# [Supplied passage]
+--

Mum Rot Treatment – Managing Symptoms Of Chrysanthemum Stem Rot

Mum Rot Treatment – Managing Symptoms Of Chrysanthemum Stem Rot

By: Teo Spengler

Chrysanthemum plants are among the easiest perennials to grow in your garden. Their bright and cheerful flowers will bloom through the first hard frost. However, mums are not immune to diseases, including collar and stem rot of chrysanthemums. Read on for information on these chrysanthemum issues as well as tips for mum rot treatment.

About Collar and Stem Rot of Chrysanthemums

Collar and stem rot of chrysanthemums are caused by several different fungi. These include Fusarium, Pythium and Rhizoctonia.

When Fusarium fungus causes the rot, the disease is also called fusarium wilt. You’ll notice that the plants wilt, as if they need water. However, water won’t help with fusarium wilt, and the plants soon turn brown and die. When Fusarium enters through the soil line, it is called chrysanthemum collar rot. It can also enter through the roots of the plant. The diseased chrysanthemum can die stem by stem or it may die all at once.

The fungi, Rhizoctonia and Pythium, also cause chrysanthemum stem rot and collar rot. Rhizoctonia usually occurs when you get hot, dry weather on the heels of very wet conditions. When it is Pythium fungus causing the collar or stem rot, it usually results from poor drainage combined with heavy irrigation or rain.

+--

# [Directions]
According to the article on chrysanthemum stem rot, which fungi cause collar and stem rot of chrysanthemums?

# [Given records]

+--

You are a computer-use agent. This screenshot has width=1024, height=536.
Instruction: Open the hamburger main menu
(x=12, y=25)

+--

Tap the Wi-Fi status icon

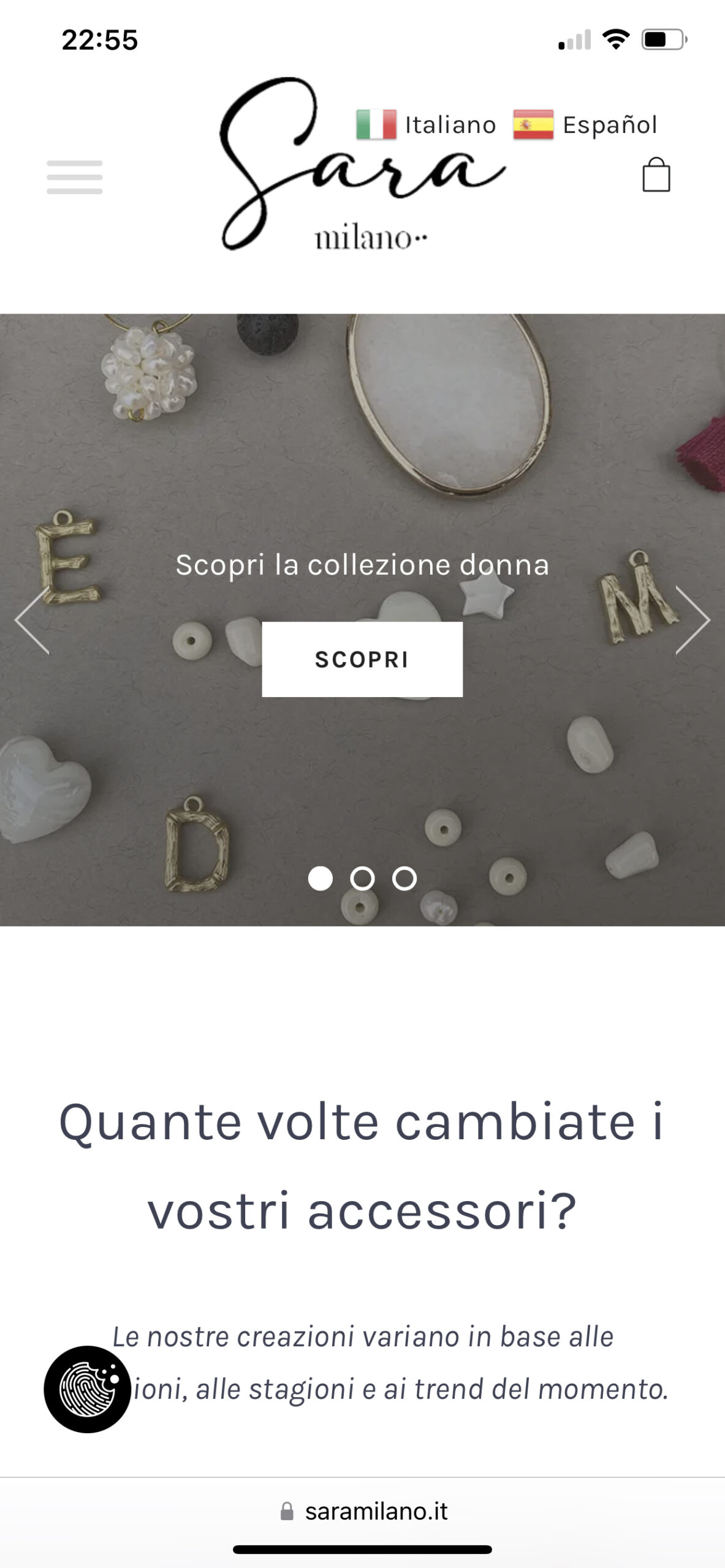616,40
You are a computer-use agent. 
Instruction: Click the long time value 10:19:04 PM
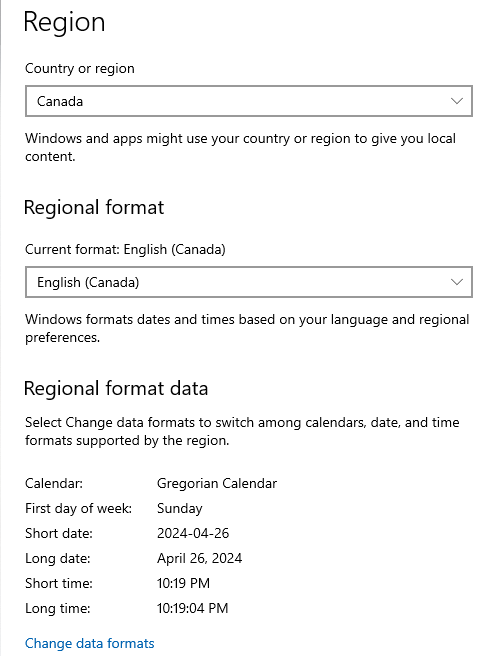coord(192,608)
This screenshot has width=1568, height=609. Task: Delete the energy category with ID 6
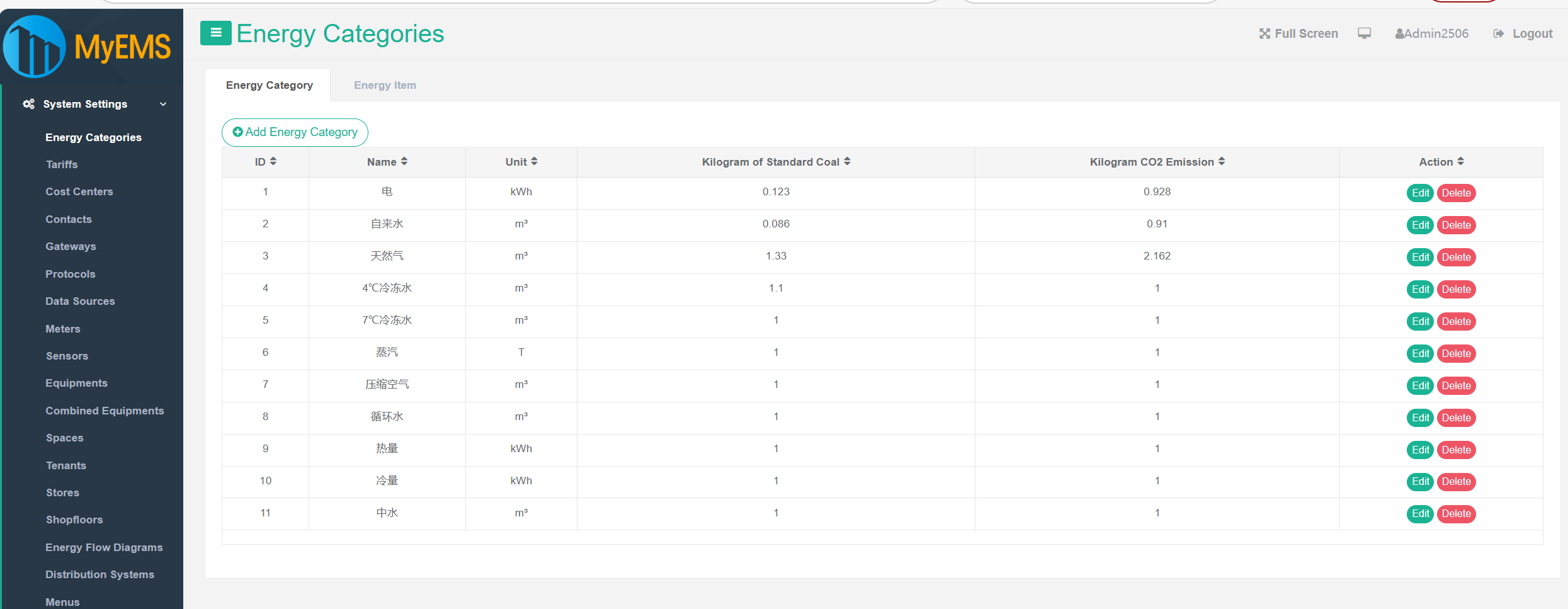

+--

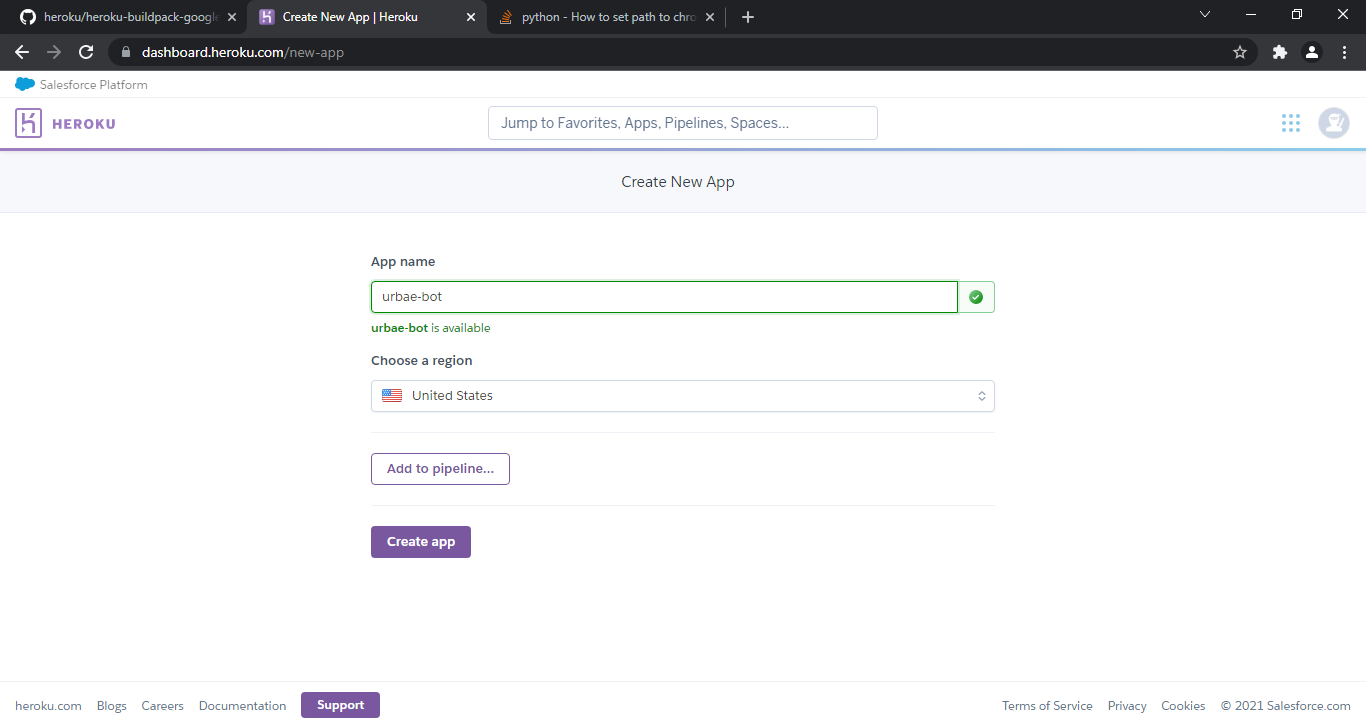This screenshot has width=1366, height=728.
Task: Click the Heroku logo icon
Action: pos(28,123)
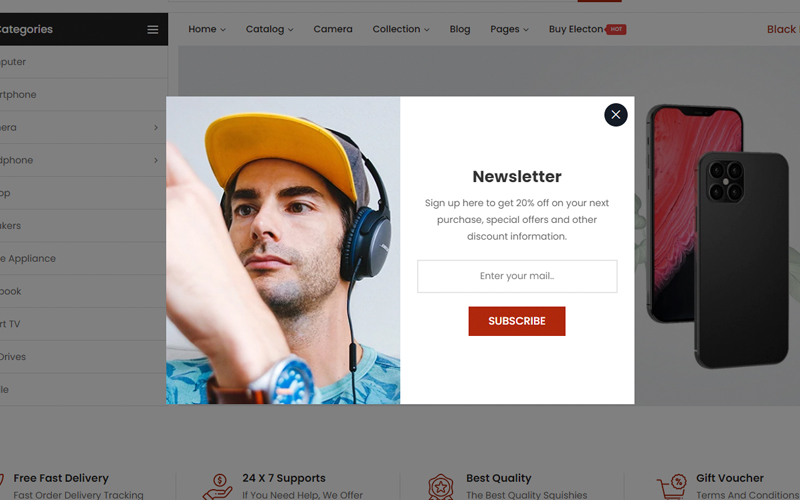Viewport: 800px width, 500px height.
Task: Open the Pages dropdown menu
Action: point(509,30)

+--

# [Solution to the exercise]
Fusarium, Pythium and Rhizoctonia.